Exercise directions -
Which lines have the string "Cams"? Copy all of them from the entries below.

Task input -
════════════════

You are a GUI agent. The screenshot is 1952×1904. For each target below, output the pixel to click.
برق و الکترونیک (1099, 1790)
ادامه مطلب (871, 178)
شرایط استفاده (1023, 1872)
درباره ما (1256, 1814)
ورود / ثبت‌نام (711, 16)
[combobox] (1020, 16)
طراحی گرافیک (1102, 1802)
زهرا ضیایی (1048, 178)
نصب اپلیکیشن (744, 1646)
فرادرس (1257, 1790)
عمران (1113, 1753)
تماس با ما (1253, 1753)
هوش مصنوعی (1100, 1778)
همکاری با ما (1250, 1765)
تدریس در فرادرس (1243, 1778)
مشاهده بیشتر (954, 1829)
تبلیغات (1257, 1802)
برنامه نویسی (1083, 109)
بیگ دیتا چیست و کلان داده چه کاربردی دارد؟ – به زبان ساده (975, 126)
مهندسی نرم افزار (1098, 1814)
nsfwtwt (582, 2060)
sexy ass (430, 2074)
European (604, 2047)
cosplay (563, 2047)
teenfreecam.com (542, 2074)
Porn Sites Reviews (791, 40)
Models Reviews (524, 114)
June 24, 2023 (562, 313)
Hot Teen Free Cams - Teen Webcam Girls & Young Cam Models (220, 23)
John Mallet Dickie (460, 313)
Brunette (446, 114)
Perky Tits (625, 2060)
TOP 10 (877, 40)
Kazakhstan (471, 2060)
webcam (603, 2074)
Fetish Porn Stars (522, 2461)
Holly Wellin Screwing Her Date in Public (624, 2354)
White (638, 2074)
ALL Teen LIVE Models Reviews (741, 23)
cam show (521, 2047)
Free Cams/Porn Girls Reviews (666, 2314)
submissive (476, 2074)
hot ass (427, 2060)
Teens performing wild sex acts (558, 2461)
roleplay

════════════════

Solution to the problem -
Hot Teen Free Cams - Teen Webcam Girls & Young Cam Models (220, 23)
Free Cams/Porn Girls Reviews (666, 2314)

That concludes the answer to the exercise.